A contradição entre as duas fica ainda mais evidente com a fotografia do filme: Inez nunca aparece em close, estando sempre em planos mais abertos, já que pouco fala de si, de seus sentimentos. Por outro lado, somos apresentados a Adriana em um belo close de seu rosto, já que logo no primeiro encontro  ela conta toda sua história de estudante de moda e amante de gênios da pintura e literatura, com uma sinceridade encantadora. Esse jogo de cenas nos ajuda a percerber como o protagonista se sente, já que Inez está sempre distante e Adriana, por outro lado, compartilha a visão de mundo, desejos e objetivos.


É possível até relacionar o protagonista com o próprio Allen, roteirista do filme, uma vez que o diretor parece cada vez mais avesso aos sistemas industriais de Hollywood. Enquanto na capital mundial do cinema investem-se milhões de dólares em efeitos especiais, tecnologia 3D e histórias escapistas com cunho de entretenimento, Allen nos oferece filmes “tradicionais”, com foco nos personagens e seu desenvolvimento. O diretor, assim como o protagonista, parece se espelhar nos clássicos para criar suas obras e não compartilha o desejo de mídia e estrelato dos colegas, tanto que nem compareceu ao Oscar para ganhar o prêmio de melhor roteiro original nesse ano. Chega até ser curioso que o personagem do romance de Gil, por sua vez, seja uma representação dele mesmo (um homem que trabalha em uma loja retrô e deseja voltar para o passado), estabelecendo, dessa maneira, uma relação cíclica entre Allen, Gil e o protagonista do romance.

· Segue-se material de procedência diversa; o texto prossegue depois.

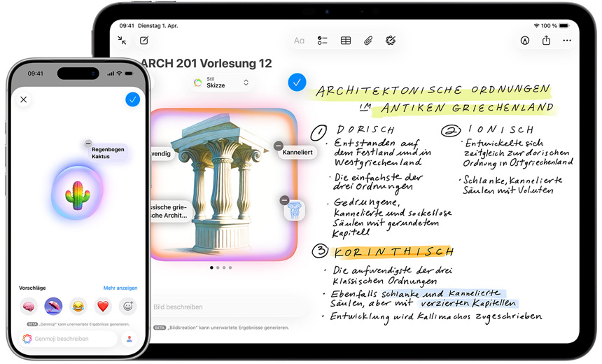Open the three-dot more options menu
This screenshot has width=602, height=364.
[x=567, y=41]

Por fim, o filme não oferece explicações ou tenta ser realista, mas propõe um debate sobre essa sensação cada vez mais forte de que o passado parece sempre melhor. Com maturidade, Gil parece aceitar o que o rival Paul diz dos primeiros encontros, de que a nostalgia é uma forma de negação do presente, uma noção errada de que sempre a época passada é melhor do que aquela em que vivemos. Utilizando com maestria diversos recursos do cinema, como a fotografia, direção de arte, trilha sonora e iluminação, Allen consegue criar cenas e situações que transmitem o questionamento central do filme sem abusar de clichês ou diálogos manjados.